Concrete City Silt Pond

Looking onto the reclaimed Concrete City/silt pond site in early September, 2009.

The Concrete City Silt Pond reclamation project was a 36-acre, mine-scarred tract on the border of the City of Nanticoke and Hanover Township, near a suburban neighborhood.  Luzerne County Community College sits within a mile.  Historically, the site was used to hold coal mining waste (i.e., culm).  Little concern, however, had been given to the environmental damage of the practice, nor its impact on the economy, health, or aesthetics of the region.  The acid mine drainage leaching from the site was particularly concerning.

First, there were the remnants of a large silt pond.  The basin had been used to hold a water-based suspension of fine-particulate coal material.  Over time, the silt would settle out.  Then the water would be drained, leaving the coal fines behind.  Second, in addition to the pond, were culm and silt deposits, which also contributed to acid mine drainage.  Iron-laden runoff from those would make its way into into the Nanticoke Creek and its watershed, and ultimately the Susquehanna River.

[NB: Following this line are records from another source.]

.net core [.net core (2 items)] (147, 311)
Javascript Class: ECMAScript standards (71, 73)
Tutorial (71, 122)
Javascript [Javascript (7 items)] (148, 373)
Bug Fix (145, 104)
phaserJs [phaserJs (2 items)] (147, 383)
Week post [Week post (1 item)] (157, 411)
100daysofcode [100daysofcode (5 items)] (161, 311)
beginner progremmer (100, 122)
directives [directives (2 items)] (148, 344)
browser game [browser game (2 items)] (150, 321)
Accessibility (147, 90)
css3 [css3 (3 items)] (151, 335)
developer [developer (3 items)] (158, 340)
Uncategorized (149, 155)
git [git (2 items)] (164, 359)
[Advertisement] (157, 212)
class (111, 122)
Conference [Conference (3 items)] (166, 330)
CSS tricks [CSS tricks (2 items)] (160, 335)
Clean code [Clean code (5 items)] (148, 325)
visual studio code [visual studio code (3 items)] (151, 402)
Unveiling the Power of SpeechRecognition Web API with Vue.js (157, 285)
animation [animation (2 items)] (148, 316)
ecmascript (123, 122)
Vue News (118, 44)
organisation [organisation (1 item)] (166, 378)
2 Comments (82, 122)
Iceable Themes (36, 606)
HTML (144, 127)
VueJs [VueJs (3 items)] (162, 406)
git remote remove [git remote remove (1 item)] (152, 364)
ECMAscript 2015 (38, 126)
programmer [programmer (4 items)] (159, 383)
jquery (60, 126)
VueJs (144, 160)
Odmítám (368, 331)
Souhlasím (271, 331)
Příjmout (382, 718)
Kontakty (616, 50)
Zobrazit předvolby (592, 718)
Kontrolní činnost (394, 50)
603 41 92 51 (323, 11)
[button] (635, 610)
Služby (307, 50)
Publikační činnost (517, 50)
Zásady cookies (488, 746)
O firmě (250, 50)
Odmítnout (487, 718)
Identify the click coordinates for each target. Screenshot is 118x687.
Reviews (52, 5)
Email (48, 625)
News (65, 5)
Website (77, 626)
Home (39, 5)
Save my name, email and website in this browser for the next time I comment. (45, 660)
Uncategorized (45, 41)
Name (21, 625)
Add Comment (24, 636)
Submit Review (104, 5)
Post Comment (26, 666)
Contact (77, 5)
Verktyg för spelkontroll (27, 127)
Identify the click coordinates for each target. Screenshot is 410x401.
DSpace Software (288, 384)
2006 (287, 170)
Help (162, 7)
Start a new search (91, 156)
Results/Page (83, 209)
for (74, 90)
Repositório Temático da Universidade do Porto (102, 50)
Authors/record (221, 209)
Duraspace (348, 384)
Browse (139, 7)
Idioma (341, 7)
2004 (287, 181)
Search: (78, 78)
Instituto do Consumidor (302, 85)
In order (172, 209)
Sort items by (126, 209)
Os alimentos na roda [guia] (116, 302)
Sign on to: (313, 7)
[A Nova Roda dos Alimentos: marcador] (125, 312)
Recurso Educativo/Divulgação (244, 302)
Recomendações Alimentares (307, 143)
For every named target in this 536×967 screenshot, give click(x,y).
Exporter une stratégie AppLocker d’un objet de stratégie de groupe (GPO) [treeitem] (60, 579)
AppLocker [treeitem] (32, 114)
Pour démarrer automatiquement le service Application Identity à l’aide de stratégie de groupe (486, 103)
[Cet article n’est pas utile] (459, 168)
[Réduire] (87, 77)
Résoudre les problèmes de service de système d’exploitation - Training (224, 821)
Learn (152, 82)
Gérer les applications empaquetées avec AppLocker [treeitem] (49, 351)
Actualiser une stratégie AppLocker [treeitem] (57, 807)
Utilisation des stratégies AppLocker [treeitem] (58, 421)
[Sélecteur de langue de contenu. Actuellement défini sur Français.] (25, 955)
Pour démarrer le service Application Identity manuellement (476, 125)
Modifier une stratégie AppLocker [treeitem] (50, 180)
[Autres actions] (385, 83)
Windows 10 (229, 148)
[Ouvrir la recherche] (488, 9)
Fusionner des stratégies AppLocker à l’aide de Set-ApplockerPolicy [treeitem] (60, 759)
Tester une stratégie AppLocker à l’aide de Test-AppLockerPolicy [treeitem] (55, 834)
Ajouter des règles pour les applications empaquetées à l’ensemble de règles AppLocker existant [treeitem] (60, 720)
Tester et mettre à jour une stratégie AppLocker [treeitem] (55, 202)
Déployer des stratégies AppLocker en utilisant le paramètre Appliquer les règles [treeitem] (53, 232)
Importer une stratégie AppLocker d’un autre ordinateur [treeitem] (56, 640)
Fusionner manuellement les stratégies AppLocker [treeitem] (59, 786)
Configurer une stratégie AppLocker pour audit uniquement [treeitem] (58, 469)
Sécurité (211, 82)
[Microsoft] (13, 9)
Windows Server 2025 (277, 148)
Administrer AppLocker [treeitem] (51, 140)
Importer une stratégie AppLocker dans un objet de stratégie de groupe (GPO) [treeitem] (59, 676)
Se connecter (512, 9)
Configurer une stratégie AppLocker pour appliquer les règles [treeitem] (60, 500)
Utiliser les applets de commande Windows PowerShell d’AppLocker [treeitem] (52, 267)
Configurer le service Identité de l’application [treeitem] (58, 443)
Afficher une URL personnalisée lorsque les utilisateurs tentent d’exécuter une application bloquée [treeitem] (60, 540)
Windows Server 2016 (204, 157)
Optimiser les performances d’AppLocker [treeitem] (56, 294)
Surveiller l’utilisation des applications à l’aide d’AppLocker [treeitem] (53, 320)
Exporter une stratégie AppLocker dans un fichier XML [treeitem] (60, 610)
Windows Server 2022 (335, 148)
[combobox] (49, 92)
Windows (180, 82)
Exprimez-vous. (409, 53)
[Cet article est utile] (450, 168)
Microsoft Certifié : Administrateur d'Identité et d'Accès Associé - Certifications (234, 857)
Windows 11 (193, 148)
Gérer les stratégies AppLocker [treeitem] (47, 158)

In 2003, Earth Conservancy received a U.S. Environmental Protection Agency Brownfields Cleanup Grant to support the site’s reclamation. Reclamation involved grading and recontouring, as well as placing soil and compost to facilitate the growth of vegetative cover. Currently, the pond on the site is recovering naturally, creating habitat for native wildlife. The area will remain as open space.

Concrete City Silt Pond:  Pre-Construction

View looking onto the silt pond, with residual silt lining the bank.

Concrete City Silt Pond:  Pre-Construction

In addition to the sediment, large piles of silt were also scattered across the site.

Concrete City Silt Pond:  Pre-Construction

Illegal dumping was common at the pond.  Visible on the farther banks are piles of spoils.

Concrete City Silt Pond:  Construction Phase

Work involved removal and grading of the silt material.

Concrete City Silt Pond:  Construction Phase

General grading of the site also occurred.

Concrete City Silt Pond:  Construction Phase

One unique part of the Concrete City reclamation was the use of a specialized compost for the vegetation phase of the project.  Through an initiative of the Chesapeake Bay Foundation, 1,800 cubic yards of compost made from chicken poultry manure was delivered to the site, which was supplemented with additional compost from EC’s facility.

Concrete City Silt Pond:  Construction Phase

Seeding was then done throughout the site.

Concrete City Silt Pond:  Post-Construction

View of the graded and seeded property.

Concrete City Silt Pond:  Post-Construction

Grass starting to take hold.

Concrete City Silt Pond:  Post-Construction

View of the reclaimed Concrete City Silt Pond site in October 2009.